- Exercise instructions
Write out the data again exactly, skipping every picture.

☆ ☆ ☆ ☆ ☆

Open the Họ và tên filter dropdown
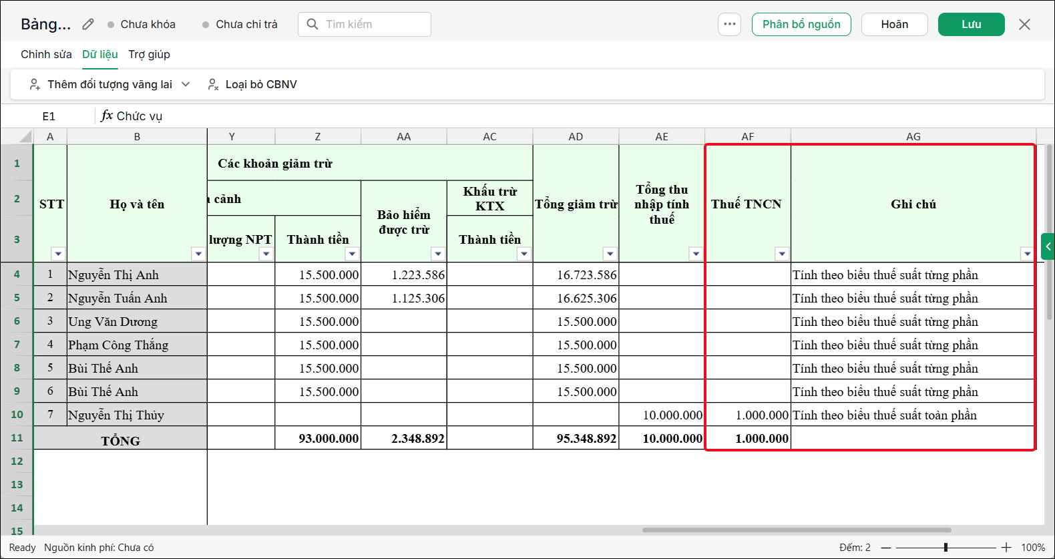Viewport: 1055px width, 559px height. point(198,254)
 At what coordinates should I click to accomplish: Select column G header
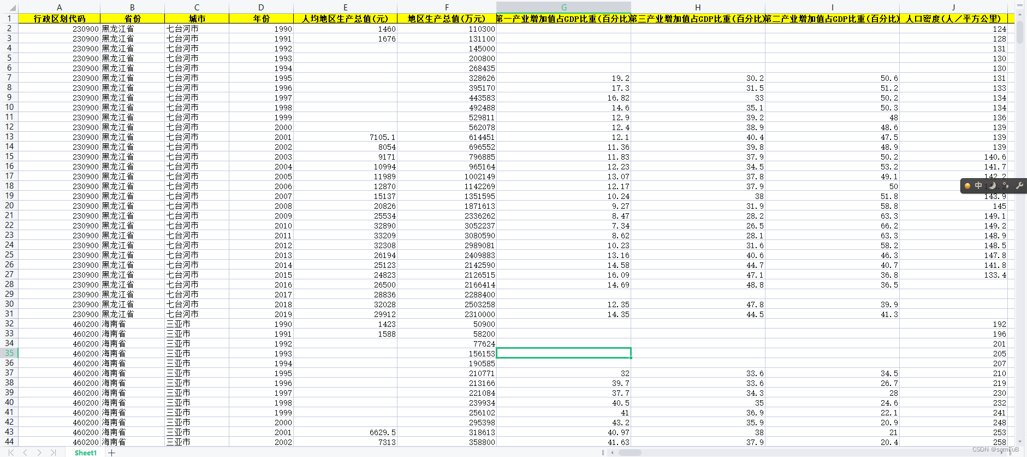click(x=563, y=7)
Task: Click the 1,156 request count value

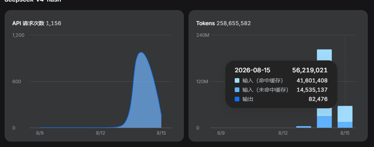Action: [54, 23]
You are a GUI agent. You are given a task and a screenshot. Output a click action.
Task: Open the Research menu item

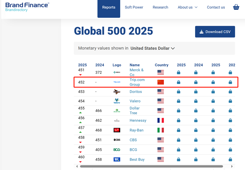tap(160, 7)
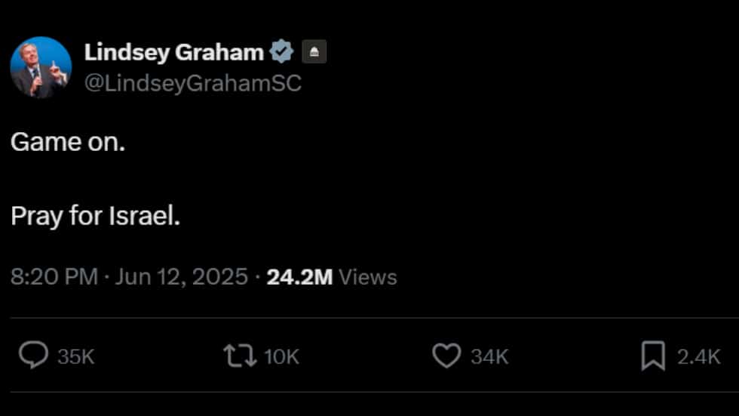
Task: Click the repost arrows icon
Action: [x=239, y=356]
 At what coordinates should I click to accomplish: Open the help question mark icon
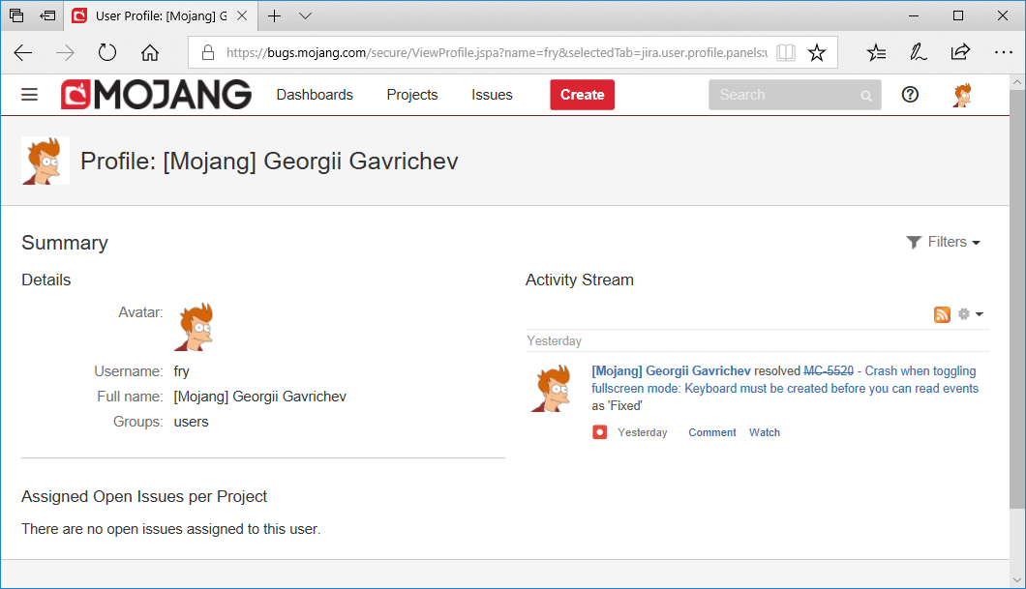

☆ ☆ ☆ ☆ ☆

- Your response
Open the Họ và tên filter dropdown
Viewport: 1055px width, 559px height. point(198,254)
 At what coordinates should I click to accomplish: Select column G header
click(x=563, y=7)
Task: Click the 1,156 request count value

Action: [54, 23]
You are a GUI agent. You are given a task and a screenshot. Output a click action.
Task: Open the Research menu item

tap(160, 7)
Task: Click the repost arrows icon
Action: [x=239, y=356]
 At what coordinates should I click to accomplish: Open the help question mark icon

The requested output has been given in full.